Practical Sheet Metal Design Part 2

Practical Sheet Metal Design Part 2

Tolerances for Sheet Metal parts:

A bit of history first: When I started working in sheet metal in 1975 we generally worked to +/- .063 inches. In the shop I worked at initially there wasn’t a pair of calipers to be found. Everything was checked with a tape measure. When I interviewed at Byers Precision it was stressed to me that they worked to much closer tolerances, .010 - .015 typically. This led to a funny story…On my first day on the job I was given a print, told to figure the flat pattern, shear, punch & form the part. With the interview still fresh in my mind I determined to accomplish making this part to the +/- .010 tolerance. I sheared the part using a tape measure to size it, punched the holes on a manual one station punch and then proceeded to form the part on a hand brake. I worked and worked on this part trying to get it within the goal tolerance. An hour or two passed and even though I had a nice looking part it was still not within tolerance. I was starting on my second attempt when the foreman came over and asked me what the h**l I was doing. When I explained that I was having a hard time holding the part to +/- .010 he laughed and said that the part was not critical and as long as it was within an 1/8” of an inch it was good enough! If there is a lesson in that story it is this; know what the tolerance is before you waste a lot of time.

The factors that come into play in sheet metal are numerous but let’s just look at one now.
Material thickness: Take a look at the mill tolerances of sheet stock and you will see that the range of thickness for a given gauges bottom and top range actually overlap the gauges on either side. In other words a thin 11 gauge could be sold as a thick 12 gauge while a thick 11 gauge could be a thin 10 gauge.

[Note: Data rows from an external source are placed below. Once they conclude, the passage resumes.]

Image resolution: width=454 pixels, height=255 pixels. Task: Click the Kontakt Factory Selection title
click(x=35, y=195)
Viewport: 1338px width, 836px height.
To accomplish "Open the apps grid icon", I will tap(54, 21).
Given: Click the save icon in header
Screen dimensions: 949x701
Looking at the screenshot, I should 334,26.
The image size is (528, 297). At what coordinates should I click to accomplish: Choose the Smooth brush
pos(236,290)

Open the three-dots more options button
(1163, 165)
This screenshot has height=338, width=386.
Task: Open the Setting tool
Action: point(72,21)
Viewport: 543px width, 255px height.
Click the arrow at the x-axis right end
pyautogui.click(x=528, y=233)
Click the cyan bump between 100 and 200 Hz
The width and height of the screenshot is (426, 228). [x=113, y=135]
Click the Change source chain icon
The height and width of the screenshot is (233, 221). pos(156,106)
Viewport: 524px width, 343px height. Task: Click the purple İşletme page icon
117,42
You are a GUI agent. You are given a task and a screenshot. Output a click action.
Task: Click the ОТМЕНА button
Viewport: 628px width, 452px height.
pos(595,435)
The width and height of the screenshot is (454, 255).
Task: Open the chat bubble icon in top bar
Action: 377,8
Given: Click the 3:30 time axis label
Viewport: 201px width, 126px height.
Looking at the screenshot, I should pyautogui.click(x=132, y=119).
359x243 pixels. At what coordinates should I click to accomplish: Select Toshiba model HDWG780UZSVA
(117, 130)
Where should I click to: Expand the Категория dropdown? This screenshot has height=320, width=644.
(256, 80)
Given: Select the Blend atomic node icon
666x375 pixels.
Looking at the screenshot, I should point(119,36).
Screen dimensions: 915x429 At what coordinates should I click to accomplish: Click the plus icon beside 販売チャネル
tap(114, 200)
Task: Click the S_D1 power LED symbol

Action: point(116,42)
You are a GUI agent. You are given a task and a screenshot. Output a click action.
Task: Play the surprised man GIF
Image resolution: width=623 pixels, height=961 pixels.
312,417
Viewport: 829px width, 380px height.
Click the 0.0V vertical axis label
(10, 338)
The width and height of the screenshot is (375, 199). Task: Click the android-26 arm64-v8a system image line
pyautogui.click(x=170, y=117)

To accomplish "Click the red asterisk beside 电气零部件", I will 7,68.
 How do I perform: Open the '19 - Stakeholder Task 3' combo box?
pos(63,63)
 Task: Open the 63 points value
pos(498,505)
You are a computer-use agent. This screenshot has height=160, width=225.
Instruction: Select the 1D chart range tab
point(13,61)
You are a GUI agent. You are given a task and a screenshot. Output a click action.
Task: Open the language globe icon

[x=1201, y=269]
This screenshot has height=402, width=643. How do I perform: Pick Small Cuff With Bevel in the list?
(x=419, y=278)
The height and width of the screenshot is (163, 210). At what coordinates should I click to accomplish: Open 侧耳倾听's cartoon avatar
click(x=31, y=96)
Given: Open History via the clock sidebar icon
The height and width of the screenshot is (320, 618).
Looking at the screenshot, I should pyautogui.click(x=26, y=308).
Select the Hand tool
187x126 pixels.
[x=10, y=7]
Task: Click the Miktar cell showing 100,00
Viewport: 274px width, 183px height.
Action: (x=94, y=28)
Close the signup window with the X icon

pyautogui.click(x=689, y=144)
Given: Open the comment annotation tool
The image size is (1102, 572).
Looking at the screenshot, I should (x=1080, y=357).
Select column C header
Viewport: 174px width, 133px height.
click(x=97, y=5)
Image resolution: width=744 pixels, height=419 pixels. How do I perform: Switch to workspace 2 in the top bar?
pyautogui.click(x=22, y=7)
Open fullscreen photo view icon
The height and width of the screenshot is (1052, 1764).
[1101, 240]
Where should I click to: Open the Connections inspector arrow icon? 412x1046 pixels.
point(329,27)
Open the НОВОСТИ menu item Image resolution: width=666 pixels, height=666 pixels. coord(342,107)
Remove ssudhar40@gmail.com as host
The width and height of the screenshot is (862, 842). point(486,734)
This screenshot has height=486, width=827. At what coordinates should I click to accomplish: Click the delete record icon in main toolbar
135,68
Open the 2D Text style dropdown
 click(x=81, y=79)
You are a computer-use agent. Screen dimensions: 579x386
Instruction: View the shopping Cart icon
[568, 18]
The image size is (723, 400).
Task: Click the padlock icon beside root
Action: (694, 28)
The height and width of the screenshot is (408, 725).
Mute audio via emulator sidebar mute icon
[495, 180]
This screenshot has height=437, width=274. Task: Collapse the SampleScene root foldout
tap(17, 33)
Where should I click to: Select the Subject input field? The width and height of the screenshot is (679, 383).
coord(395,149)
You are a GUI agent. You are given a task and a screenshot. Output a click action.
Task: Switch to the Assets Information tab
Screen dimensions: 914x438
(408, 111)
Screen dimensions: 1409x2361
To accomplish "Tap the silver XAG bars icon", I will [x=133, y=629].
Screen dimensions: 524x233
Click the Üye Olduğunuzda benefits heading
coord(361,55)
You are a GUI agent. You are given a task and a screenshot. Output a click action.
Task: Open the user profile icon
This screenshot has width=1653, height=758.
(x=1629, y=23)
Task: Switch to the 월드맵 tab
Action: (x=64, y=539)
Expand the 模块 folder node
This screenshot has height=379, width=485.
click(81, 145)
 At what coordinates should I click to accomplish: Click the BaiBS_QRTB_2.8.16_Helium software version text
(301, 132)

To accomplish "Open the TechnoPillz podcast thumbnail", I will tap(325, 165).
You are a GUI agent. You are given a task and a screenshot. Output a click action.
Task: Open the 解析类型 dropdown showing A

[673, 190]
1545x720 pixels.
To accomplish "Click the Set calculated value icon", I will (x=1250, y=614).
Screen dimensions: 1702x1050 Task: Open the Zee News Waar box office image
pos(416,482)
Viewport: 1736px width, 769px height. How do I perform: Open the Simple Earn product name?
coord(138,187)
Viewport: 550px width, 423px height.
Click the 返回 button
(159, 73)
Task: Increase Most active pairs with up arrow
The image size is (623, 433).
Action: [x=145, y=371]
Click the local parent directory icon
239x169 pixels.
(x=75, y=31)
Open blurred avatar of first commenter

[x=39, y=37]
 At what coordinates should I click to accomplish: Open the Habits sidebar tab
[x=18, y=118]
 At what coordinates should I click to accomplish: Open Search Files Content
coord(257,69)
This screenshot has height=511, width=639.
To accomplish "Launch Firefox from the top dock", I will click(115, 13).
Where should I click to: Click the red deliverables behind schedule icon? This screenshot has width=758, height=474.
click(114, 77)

Engineers should allow for 5% thickness variation on thickness which would equate to .006 on 11 gauge. And consider that this amount doubles for each bend in the part as the difference will be seen on each side of the bend. Can tighter tolerances be held? Yes but a premium must be realized in order to achieve them. Hole location from the edge of a part can be held to a tighter tolerance but from a bend to a hole is again affected by the material thickness. Today’s modern numeric control punches and lasers have a positional tolerance of .003 to .005 inches so this must be figured in along with the sheet thickness variation. The only way around this would be to place the hole after the forming operation which is costly. So the in effect the tolerance for a hole from a bend is 10% (2 x 5%) or .012 + .005 or .017 inches for 11 gauge material. Some sheet metal shops will also want additional tolerance allowed for material elasticity variations that affect the form dimensions. At Byers we feel that we overcome these variations to some extent by use of custom K-Factors for the different materials. We also try to overcome these variations at the forming operation by varying the bend radius of the part to get the desired result. Engineers, check a sheet metal gauge chart before designing a part. You might be surprised how many times we get designs calling for 11ga but the part is actually designed with a .125 thickness. 11ga is never .125 thick, it is more commonly .120. That’s .005 difference before we even start modeling the part. This difference shows up most when the engineer has some dimensions on the inside of the material and others on the outside of the material. Be consistent, dimension to the inside or the outside but not both.
Since I’m discussing sheet metal gauges I must comment on gauge callouts for non-ferrous materials. Don’t call out for 11ga Aluminum. This is an obsolete and leads to confusion. Don’t be surprised if you get a call about this. Most designers are not even aware that gauges differ between ferrous and non-ferrous material which is why I will always call you and ask you what thickness in inches you actually want. A much better way to spec non-ferrous thickness is to give the decimal equivalent such as .090 or .060. Look at this chart to see the difference between ferrous and non-ferrous gauges

For more information on reasonable sheet metal tolerances see this page:

Everything I’ve said in this posting should be taken with a grain of salt. If you can design you part within these boundaries then you will get a better price on the production. But if tighter tolerances are a must then they can be done but you need to expect to pay a premium for them.